BEGIN
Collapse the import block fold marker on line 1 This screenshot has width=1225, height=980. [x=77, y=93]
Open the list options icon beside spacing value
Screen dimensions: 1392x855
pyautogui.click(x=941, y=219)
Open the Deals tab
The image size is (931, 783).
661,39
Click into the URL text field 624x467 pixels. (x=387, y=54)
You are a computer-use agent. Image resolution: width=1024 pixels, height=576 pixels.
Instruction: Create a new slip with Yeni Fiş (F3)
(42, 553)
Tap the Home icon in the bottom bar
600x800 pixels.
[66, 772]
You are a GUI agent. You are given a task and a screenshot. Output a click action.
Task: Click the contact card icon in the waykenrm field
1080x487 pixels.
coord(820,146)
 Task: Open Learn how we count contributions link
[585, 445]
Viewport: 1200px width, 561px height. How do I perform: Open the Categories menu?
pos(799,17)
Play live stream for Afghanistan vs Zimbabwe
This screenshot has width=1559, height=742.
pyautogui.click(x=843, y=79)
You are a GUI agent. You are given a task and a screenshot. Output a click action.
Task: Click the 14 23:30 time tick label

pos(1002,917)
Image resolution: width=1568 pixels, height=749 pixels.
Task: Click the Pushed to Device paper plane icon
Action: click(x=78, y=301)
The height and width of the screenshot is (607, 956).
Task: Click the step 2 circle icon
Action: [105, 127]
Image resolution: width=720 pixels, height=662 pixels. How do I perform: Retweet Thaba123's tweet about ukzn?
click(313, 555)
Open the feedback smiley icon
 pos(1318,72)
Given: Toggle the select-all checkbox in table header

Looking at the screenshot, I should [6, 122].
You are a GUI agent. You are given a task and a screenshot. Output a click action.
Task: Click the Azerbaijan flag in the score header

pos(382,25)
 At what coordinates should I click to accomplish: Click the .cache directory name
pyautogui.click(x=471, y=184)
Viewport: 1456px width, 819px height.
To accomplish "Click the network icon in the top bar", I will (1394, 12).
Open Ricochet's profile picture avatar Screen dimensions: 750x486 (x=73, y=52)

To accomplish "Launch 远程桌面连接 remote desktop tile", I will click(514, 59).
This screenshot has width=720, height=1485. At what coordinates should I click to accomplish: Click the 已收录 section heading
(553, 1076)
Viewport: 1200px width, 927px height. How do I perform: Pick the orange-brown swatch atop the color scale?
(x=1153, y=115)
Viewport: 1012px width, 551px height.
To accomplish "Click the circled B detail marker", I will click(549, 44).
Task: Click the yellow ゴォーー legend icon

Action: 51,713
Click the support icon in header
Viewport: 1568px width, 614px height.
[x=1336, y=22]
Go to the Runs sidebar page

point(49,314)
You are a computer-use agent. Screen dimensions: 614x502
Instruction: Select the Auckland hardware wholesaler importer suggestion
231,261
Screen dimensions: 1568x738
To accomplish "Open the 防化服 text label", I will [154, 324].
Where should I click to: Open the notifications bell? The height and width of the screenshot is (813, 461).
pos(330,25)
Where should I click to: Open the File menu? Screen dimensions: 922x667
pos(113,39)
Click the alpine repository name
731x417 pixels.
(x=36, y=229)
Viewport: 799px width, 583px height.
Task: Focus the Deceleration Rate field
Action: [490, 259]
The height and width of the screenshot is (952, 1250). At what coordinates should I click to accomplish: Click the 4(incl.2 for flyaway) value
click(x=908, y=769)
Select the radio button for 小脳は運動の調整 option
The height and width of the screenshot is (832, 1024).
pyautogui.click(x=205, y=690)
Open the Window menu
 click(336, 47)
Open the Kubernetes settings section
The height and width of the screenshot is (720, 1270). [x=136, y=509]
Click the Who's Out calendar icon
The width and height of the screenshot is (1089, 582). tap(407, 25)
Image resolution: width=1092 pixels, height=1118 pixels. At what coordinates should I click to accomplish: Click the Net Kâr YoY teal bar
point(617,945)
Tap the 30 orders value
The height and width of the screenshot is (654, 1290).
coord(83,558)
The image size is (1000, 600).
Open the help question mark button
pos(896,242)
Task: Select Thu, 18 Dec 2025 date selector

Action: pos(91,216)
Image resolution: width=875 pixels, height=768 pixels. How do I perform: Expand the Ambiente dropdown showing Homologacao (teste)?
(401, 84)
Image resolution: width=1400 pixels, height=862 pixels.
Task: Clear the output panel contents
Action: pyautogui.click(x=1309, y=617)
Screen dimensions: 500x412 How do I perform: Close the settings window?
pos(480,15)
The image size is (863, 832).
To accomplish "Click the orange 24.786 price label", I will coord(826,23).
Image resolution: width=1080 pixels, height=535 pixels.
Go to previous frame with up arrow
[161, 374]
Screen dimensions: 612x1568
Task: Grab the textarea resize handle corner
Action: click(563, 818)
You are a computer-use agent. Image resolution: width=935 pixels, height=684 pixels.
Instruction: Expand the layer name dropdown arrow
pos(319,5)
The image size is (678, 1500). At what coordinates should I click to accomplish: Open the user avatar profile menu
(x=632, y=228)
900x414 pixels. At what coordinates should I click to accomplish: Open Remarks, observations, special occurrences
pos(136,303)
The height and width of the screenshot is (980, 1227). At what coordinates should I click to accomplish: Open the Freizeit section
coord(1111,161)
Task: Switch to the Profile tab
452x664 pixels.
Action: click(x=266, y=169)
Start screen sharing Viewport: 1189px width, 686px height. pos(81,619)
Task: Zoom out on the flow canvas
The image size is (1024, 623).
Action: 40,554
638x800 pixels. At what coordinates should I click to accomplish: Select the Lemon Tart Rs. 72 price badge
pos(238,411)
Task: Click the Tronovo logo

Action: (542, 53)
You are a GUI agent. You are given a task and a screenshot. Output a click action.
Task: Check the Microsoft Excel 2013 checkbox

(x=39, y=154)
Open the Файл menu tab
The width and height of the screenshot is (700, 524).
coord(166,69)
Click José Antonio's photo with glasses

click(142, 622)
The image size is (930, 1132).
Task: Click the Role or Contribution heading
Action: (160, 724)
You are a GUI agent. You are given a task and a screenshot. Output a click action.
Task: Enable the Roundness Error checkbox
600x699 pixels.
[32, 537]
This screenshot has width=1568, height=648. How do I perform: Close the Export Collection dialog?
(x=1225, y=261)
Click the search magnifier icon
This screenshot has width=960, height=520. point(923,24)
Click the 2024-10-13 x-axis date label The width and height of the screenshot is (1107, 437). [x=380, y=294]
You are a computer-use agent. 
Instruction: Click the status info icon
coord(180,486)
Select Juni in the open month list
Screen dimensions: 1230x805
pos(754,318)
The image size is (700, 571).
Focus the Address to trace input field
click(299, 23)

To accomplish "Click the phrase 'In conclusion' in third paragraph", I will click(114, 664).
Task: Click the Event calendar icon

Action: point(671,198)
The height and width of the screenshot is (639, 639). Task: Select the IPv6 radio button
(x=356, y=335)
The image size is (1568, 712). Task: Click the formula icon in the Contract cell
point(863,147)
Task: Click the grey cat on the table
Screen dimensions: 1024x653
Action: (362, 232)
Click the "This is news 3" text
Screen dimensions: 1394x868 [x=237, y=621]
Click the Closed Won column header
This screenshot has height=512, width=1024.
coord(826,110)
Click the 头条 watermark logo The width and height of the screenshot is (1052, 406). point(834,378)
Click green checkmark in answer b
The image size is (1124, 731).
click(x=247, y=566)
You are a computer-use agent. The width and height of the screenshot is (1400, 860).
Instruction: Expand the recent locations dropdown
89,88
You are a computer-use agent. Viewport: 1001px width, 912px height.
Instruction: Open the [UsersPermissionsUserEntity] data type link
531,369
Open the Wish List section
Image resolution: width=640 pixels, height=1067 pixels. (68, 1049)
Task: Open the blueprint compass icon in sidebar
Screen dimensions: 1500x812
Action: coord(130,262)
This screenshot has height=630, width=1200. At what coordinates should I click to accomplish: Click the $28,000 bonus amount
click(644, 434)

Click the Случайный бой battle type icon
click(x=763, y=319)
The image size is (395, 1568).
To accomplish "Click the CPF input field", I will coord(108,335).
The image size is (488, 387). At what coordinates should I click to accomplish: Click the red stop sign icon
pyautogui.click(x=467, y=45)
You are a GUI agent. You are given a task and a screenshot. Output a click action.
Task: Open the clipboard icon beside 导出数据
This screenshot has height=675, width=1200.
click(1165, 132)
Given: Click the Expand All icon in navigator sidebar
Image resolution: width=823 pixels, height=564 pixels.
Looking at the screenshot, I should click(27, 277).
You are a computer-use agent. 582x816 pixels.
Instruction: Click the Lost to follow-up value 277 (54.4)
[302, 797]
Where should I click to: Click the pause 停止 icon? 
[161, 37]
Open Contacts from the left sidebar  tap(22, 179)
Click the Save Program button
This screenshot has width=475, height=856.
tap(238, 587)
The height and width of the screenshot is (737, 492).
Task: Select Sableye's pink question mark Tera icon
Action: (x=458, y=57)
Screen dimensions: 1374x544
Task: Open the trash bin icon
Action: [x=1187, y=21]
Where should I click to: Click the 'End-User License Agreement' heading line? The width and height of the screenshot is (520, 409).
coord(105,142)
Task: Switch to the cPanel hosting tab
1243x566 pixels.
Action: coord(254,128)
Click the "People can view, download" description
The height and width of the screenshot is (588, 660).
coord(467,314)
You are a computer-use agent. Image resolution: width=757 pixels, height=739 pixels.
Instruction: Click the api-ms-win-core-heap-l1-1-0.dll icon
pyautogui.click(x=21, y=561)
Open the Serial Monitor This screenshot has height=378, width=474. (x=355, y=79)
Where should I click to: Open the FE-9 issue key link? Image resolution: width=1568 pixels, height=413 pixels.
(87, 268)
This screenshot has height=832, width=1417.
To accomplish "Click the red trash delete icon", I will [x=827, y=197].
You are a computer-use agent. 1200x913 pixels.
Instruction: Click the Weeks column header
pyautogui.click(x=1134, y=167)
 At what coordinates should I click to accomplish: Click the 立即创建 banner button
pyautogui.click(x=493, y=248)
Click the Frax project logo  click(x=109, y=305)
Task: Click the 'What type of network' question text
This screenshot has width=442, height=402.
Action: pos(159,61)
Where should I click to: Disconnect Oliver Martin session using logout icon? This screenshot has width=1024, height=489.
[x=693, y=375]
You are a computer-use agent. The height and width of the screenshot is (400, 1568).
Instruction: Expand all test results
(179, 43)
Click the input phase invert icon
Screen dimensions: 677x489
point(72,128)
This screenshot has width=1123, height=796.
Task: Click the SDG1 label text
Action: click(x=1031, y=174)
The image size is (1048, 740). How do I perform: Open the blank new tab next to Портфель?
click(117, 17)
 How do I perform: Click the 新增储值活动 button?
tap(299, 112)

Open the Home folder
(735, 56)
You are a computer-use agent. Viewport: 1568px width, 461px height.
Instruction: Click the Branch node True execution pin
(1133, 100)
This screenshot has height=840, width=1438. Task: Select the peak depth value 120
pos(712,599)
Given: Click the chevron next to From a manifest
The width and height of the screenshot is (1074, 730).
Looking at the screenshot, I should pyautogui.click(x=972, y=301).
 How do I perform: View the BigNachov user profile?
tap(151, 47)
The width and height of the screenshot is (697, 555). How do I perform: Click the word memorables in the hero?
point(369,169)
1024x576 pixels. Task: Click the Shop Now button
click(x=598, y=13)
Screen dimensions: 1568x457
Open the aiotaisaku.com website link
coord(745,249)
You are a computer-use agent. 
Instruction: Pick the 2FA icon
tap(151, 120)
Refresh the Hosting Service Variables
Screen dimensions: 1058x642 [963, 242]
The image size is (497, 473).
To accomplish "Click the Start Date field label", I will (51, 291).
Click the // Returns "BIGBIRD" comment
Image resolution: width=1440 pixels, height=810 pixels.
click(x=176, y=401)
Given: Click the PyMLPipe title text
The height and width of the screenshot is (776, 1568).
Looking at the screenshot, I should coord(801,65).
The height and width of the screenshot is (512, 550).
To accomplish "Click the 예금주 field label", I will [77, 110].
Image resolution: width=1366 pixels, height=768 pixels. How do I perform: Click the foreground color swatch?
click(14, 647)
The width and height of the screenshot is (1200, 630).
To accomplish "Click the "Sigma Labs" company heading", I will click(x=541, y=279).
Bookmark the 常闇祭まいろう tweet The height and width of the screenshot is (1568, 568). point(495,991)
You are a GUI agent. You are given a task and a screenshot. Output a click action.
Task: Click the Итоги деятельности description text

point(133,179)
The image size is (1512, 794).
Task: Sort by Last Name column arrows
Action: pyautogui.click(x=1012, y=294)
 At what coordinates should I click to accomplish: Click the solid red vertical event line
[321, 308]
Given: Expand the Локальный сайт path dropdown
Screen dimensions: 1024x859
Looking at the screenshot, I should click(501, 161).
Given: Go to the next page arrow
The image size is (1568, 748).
END
TASK DESCRIPTION:
Match on "Switch" and report each line of the data above that has it.

RESULT FOR THIS TASK:
Task: Switch to the Profile tab
Task: Switch to the cPanel hosting tab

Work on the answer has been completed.